Mark Russell (born 1929) is an American former film and television actor. He is best known for playing Detective Saperstein in the American crime drama television series Kojak.

== Life and career ==
Russell was born in Brooklyn, New York. He served in the United States Army. He began his screen career in 1959, appearing in the NBC western television series Bonanza. In the same year, he appeared in the ABC western television series Black Saddle.

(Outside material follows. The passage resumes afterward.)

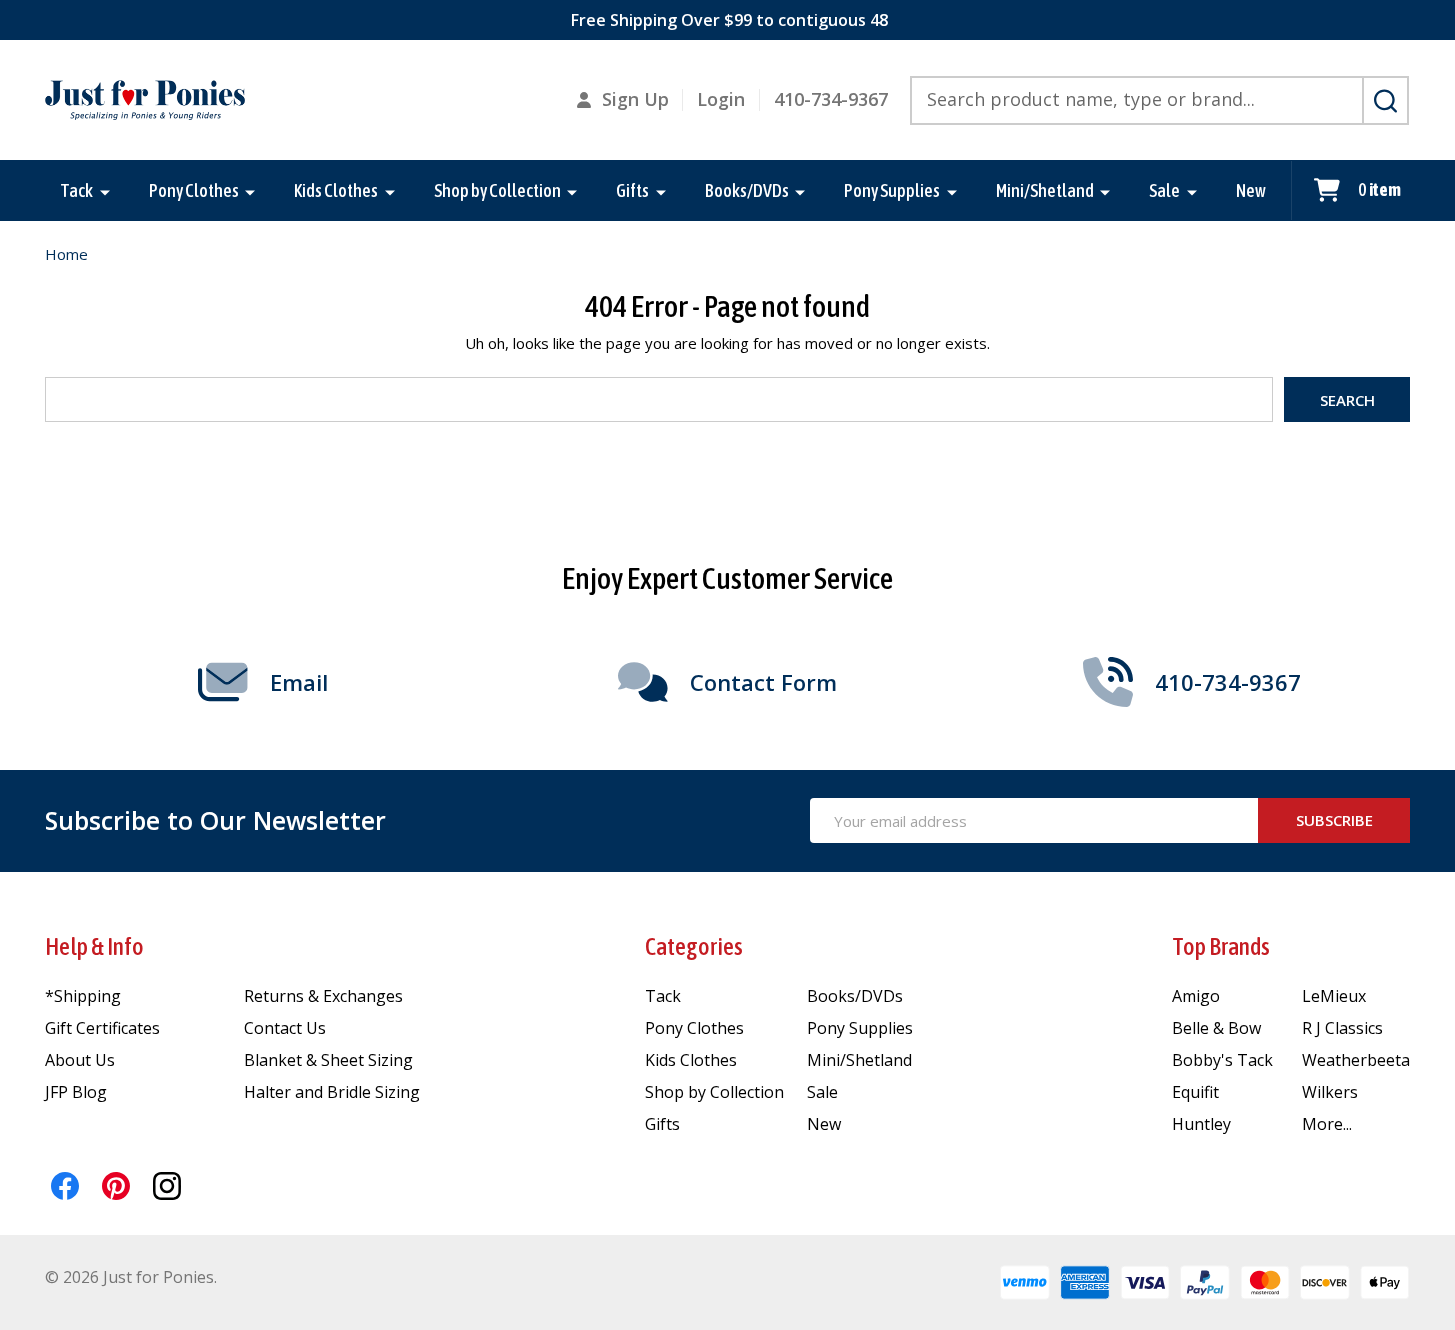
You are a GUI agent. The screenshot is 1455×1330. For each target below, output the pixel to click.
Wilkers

Later in his career, Russell guest-starred in numerous television programs including The Fugitive, 12 O'Clock High, The Time Tunnel, Batman, Hogan's Heroes, Adam-12, Mission: Impossible, Land of the Giants, Ironside, Star Trek: The Original Series, Emergency!, Quincy, M.E., The Odd Couple and Mannix. He was originally a stand-in for actor Telly Savalas, who played the main role of Lieutenant Theo Kojak. His character, Detective Saperstein, was then created, and he won the role, starring in the television series from 1973 to 1978. He also appeared in numerous films such as The Errand Boy, Hangup, Captain Newman, M.D., Viva Las Vegas, Not with My Wife, You Don't, The Comic, Girl Happy, How to Succeed in Business Without Really Trying, Youngblood Hawke, The Notorious Landlady, Blume in Love, How to Murder Your Wife, Get to Know Your Rabbit, Warning Shot and Moving Violation.

Russell retired from acting in 1985, last appearing in the television film Kojak: The Belarus File.

== Personal life ==
Russell was married to Evellyn Myers. Their marriage ended until her death, and they had five children.